Older Workers

June, 2015


According to a new AARP study released in April, 2015, workers who are age 50 or older are more engaged in their jobs than younger employees, while employment causes only minimal increases in labor costs.

However, companies are also under scrutiny for advertising jobs with language that suggests that only younger people need apply. For example, companies that advertise for “digital natives” are subject to liability for age discrimination lawsuits since the term has been referenced as code for “young worker,” according to a May, 2015 Fortune magazine article. In May, 2015, a 64-year old engineer filed an age-discrimination lawsuit against Google in federal court, seeking to form a class action of workers age 40 and over who allege they were denied a chance to work at the tech company because of their age.

According to a January, 2015 research report, the U.S. Bureau of Labor Statistics forecasts that by 2016, 1/3 of the U.S. labor force will be in the 50-plus age category, compared with 27% in 2007. The AARP study projects that by 2022, that figure will jump to 35.4%. Reasons cited include improved longevity among older Americans and an increase in retirement age.

According to the AARP study, “The incremental costs of hiring and retaining more older workers are minimal and that most employers will find that the value of older workers far exceeds these incremental costs.”


Effective October 1, 2015, a new law will prohibit public and private employers from requiring access to an employee’s or job applicant’s personal on-line accounts. An employer will be prohibited from requesting or requiring an employee or job applicant to provide the employer with a user name, password or any other way to access the employee’s or applicant’s personal on-line account or invite or accept an invitation from the employer to join a group associated with such an account.

Further, employers are prohibited from refusing to hire, discharging, disciplining, discriminating or retaliating against such individuals for refusing to provide user names or passwords.

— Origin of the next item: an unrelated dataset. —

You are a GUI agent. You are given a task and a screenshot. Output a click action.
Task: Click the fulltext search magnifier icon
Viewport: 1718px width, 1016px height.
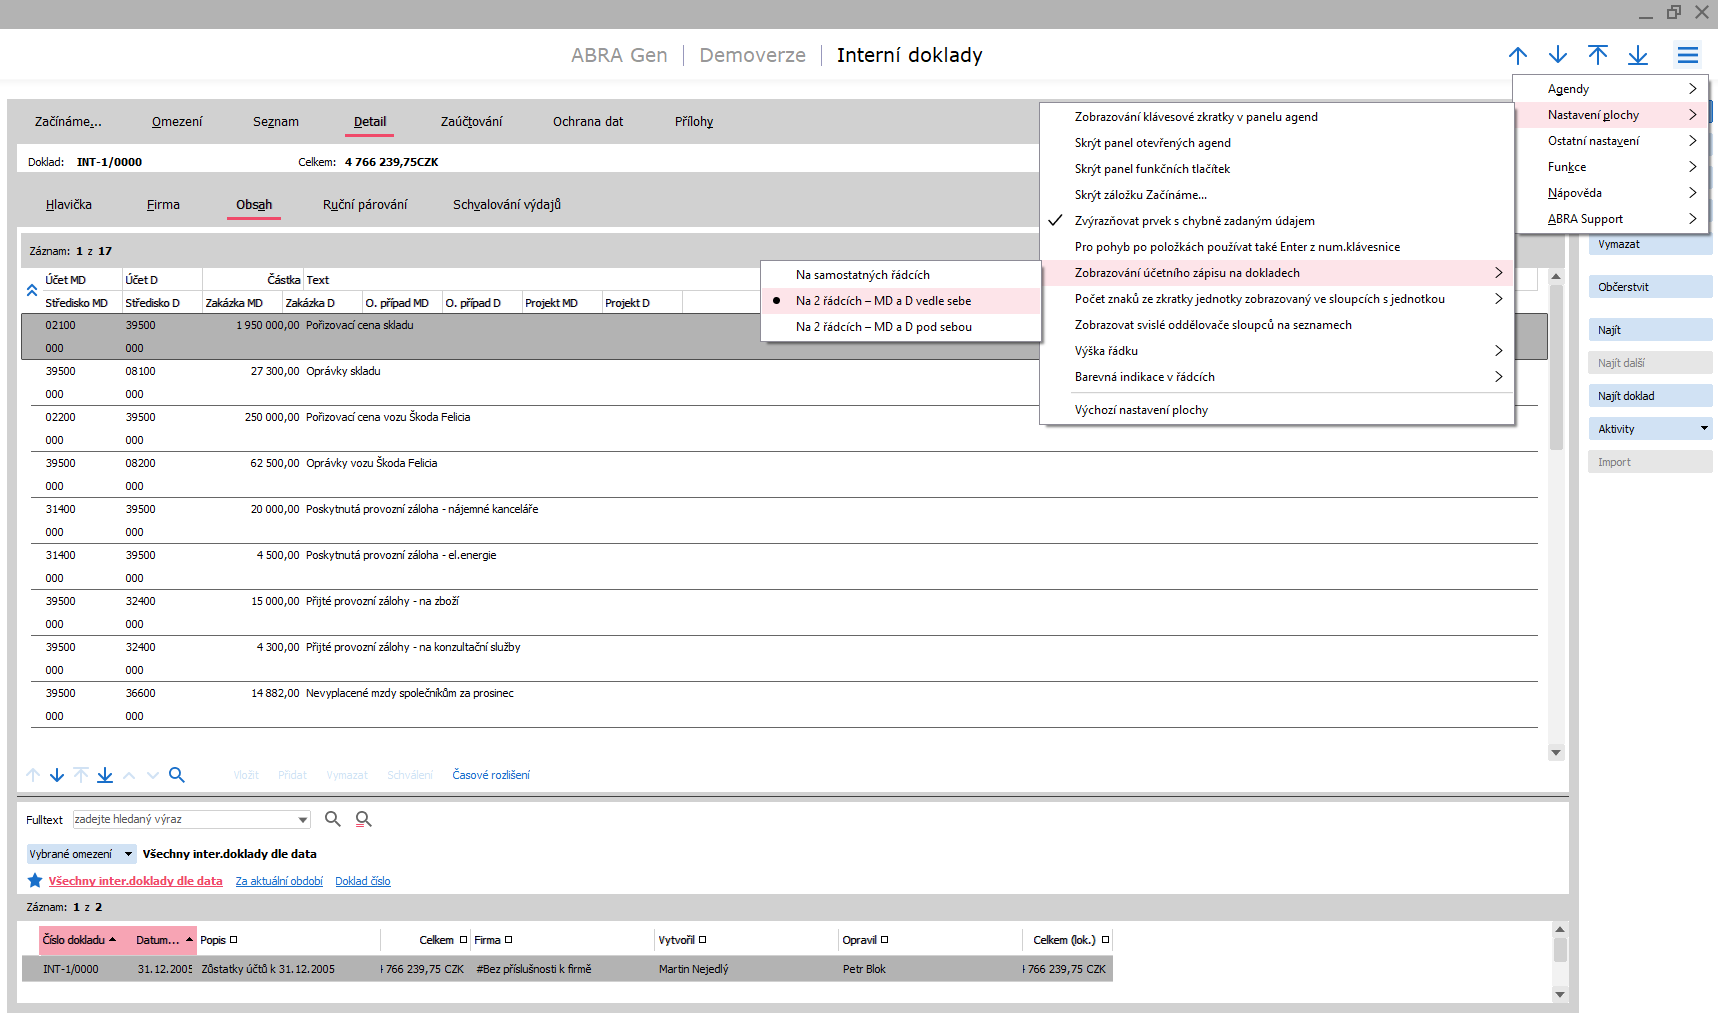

The law does provide exceptions for employer investigations about an employee’s or applicant’s online account to ensure compliance with state or federal laws, regulatory requirements, or to investigate work-related employee misconduct or transfer of the employer’s proprietary or confidential information. However, the law does not require the employee or applicant to disclose the user name and password for accessing the personal online account.

The law does not provide for a private right of action to file suit for violations. Enforcement is through the Department of Labor for civil fines of up to $500 for the first violation and $1,000 for each subsequent violation.